Фик, Генрих фон

Поделись знанием:
Перейти к: навигация, поиск
Генрих фон Фик
 

Генрих фон Фик (нем. Fick, von Heinrich) (1679, Гамбург, Германия — 1750 или 1751) — государственный деятель, действительный статский советник (1726), вице-президент Коммерц-коллегии (1726).

На русскую службу был принят в конце 1715 года; когда Адам Вейде, по поручению Петра I, во время стоянки русских войск в Мекленбург-Шверине, собирал сведения об устройстве коллегий на западе, то Бассевич рекомендовал ему Фика, как очень способного человека и знатока шведских «коллегий и прав». Пётр I отправил его в Швецию, поручив собрать материалы для проектированной коллегиальной реформы и пригласить в Россию опытных чиновников-шведов. Фик прекрасно исполнил это секретное поручение во враждебной стране, сопряженное со значительной опасностью; он собрал обстоятельные сведения об устройстве шведских коллегий, с полным знанием дела, как это видно из его записок; «но охотников ехать в Россию он нашел недостаточно и нигде не мог найти лиц, которые могли бы занять места асессоров в русских коллегиях». В декабре 1716 года Фик вернулся из Швеции, и 23 января 1717 года он был принят на русскую службу с обязательством служить в течение 12 лет. В том же году, состоя под начальством А. Вейде, он был отправлен в новую командировку в Пруссию, Голштинию и Голландию, для поиска чиновников в русскую службу.

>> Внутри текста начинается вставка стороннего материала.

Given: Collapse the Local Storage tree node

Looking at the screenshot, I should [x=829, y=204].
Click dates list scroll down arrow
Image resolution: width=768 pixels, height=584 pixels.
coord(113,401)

Генрих фон Фик стал одним из разработчиков реформ государственного управления (1717—1722). Коллегиальная реформа первоначально поручена была Петром I Брюсу, в помощники ему был определён Фик; 28 июня 1717 года им было поручено «в генеральных терминах положить, какие дела к какой коллегии принадлежат, и что им вырабатывать и до чего не касаться», затем определить штаты коллегий и размеры жалованья. Через полгода, на основании шведских штатов, привезенных Фиком, им был составлен примерный реестр состава коллегий и утверждён Петром 11 декабря 1717 года. Брюс устранился от организации коллегий в самом начале следующего года, и в мае руководство этим делом окончательно перешло в руки Фика. В 1719 году были составлены и утверждены регламенты первых двух коллегий, камер-коллегии и Штатс-контор-коллегии.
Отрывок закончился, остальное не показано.